• [Work task]
What is needed is an exact copy of all the records below.

===============

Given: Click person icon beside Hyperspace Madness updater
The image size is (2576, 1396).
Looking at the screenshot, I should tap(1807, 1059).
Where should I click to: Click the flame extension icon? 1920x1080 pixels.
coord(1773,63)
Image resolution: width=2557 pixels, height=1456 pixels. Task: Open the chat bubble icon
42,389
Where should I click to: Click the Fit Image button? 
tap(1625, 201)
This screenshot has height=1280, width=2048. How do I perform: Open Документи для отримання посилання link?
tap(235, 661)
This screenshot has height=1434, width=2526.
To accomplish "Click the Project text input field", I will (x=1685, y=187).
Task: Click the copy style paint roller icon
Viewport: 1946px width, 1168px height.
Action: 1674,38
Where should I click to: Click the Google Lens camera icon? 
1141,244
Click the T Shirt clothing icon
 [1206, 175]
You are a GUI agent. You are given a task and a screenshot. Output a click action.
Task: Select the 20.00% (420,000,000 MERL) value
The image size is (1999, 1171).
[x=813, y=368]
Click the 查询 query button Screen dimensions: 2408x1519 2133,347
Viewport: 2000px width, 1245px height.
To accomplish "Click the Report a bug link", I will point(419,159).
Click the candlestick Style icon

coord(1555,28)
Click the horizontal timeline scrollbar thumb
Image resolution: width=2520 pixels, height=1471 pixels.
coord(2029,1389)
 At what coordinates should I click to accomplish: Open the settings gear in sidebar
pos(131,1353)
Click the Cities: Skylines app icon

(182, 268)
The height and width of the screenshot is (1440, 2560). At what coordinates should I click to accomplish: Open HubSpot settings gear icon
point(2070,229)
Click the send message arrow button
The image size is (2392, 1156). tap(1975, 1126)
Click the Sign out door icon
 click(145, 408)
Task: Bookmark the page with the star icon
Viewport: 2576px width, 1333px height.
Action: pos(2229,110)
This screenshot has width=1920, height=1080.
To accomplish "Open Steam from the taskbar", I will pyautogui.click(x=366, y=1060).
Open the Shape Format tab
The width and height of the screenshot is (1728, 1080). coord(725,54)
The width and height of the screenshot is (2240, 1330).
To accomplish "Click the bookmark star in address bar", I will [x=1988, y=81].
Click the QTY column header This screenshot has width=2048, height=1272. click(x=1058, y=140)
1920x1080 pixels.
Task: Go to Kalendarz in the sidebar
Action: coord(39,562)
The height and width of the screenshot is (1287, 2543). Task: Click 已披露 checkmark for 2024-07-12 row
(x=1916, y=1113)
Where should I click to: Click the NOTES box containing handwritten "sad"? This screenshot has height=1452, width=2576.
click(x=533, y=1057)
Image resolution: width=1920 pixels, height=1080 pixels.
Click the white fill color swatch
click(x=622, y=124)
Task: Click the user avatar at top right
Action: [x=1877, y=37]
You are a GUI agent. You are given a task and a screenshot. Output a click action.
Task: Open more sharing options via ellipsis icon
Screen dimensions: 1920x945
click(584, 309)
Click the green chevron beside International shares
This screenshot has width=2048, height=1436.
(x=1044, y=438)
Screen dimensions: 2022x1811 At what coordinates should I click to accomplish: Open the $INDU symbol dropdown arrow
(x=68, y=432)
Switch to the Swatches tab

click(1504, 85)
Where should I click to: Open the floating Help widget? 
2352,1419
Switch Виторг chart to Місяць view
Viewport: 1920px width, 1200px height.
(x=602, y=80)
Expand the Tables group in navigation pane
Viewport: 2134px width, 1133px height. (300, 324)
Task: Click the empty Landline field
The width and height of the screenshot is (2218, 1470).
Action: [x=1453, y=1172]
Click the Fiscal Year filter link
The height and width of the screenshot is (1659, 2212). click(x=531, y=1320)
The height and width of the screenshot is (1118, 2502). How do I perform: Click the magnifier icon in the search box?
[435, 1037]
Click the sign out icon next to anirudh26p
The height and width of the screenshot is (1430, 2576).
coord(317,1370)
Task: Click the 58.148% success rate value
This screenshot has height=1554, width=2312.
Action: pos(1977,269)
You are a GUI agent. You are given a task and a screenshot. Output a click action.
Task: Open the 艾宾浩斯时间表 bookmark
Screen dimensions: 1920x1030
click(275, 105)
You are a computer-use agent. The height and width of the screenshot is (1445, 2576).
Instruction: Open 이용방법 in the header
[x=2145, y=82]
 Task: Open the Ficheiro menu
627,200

===============

• [Your solution]
Given: Click person icon beside Hyperspace Madness updater
The image size is (2576, 1396).
Looking at the screenshot, I should tap(1807, 1059).
Where should I click to: Click the flame extension icon? 1920x1080 pixels.
coord(1773,63)
Image resolution: width=2557 pixels, height=1456 pixels. Task: Open the chat bubble icon
42,389
Where should I click to: Click the Fit Image button? 
tap(1625, 201)
This screenshot has height=1280, width=2048. How do I perform: Open Документи для отримання посилання link?
tap(235, 661)
This screenshot has height=1434, width=2526.
To accomplish "Click the Project text input field", I will (x=1685, y=187).
Task: Click the copy style paint roller icon
Viewport: 1946px width, 1168px height.
Action: 1674,38
Where should I click to: Click the Google Lens camera icon? 
1141,244
Click the T Shirt clothing icon
 [1206, 175]
You are a GUI agent. You are given a task and a screenshot. Output a click action.
Task: Select the 20.00% (420,000,000 MERL) value
The image size is (1999, 1171).
[x=813, y=368]
Click the 查询 query button Screen dimensions: 2408x1519 2133,347
Viewport: 2000px width, 1245px height.
To accomplish "Click the Report a bug link", I will point(419,159).
Click the candlestick Style icon

coord(1555,28)
Click the horizontal timeline scrollbar thumb
Image resolution: width=2520 pixels, height=1471 pixels.
coord(2029,1389)
 At what coordinates should I click to accomplish: Open the settings gear in sidebar
pos(131,1353)
Click the Cities: Skylines app icon

(182, 268)
The height and width of the screenshot is (1440, 2560). At what coordinates should I click to accomplish: Open HubSpot settings gear icon
point(2070,229)
Click the send message arrow button
The image size is (2392, 1156). tap(1975, 1126)
Click the Sign out door icon
 click(145, 408)
Task: Bookmark the page with the star icon
Viewport: 2576px width, 1333px height.
Action: pos(2229,110)
This screenshot has width=1920, height=1080.
To accomplish "Open Steam from the taskbar", I will pyautogui.click(x=366, y=1060).
Open the Shape Format tab
The width and height of the screenshot is (1728, 1080). coord(725,54)
The width and height of the screenshot is (2240, 1330).
To accomplish "Click the bookmark star in address bar", I will [x=1988, y=81].
Click the QTY column header This screenshot has width=2048, height=1272. click(x=1058, y=140)
1920x1080 pixels.
Task: Go to Kalendarz in the sidebar
Action: coord(39,562)
The height and width of the screenshot is (1287, 2543). Task: Click 已披露 checkmark for 2024-07-12 row
(x=1916, y=1113)
Where should I click to: Click the NOTES box containing handwritten "sad"? This screenshot has height=1452, width=2576.
click(x=533, y=1057)
Image resolution: width=1920 pixels, height=1080 pixels.
Click the white fill color swatch
click(x=622, y=124)
Task: Click the user avatar at top right
Action: [x=1877, y=37]
You are a GUI agent. You are given a task and a screenshot. Output a click action.
Task: Open more sharing options via ellipsis icon
Screen dimensions: 1920x945
click(584, 309)
Click the green chevron beside International shares
This screenshot has width=2048, height=1436.
(x=1044, y=438)
Screen dimensions: 2022x1811 At what coordinates should I click to accomplish: Open the $INDU symbol dropdown arrow
(x=68, y=432)
Switch to the Swatches tab

click(1504, 85)
Where should I click to: Open the floating Help widget? 
2352,1419
Switch Виторг chart to Місяць view
Viewport: 1920px width, 1200px height.
(x=602, y=80)
Expand the Tables group in navigation pane
Viewport: 2134px width, 1133px height. (300, 324)
Task: Click the empty Landline field
The width and height of the screenshot is (2218, 1470).
Action: [x=1453, y=1172]
Click the Fiscal Year filter link
The height and width of the screenshot is (1659, 2212). click(x=531, y=1320)
The height and width of the screenshot is (1118, 2502). How do I perform: Click the magnifier icon in the search box?
[435, 1037]
Click the sign out icon next to anirudh26p
The height and width of the screenshot is (1430, 2576).
coord(317,1370)
Task: Click the 58.148% success rate value
This screenshot has height=1554, width=2312.
Action: pos(1977,269)
You are a GUI agent. You are given a task and a screenshot. Output a click action.
Task: Open the 艾宾浩斯时间表 bookmark
Screen dimensions: 1920x1030
click(275, 105)
You are a computer-use agent. The height and width of the screenshot is (1445, 2576).
Instruction: Open 이용방법 in the header
[x=2145, y=82]
 Task: Open the Ficheiro menu
627,200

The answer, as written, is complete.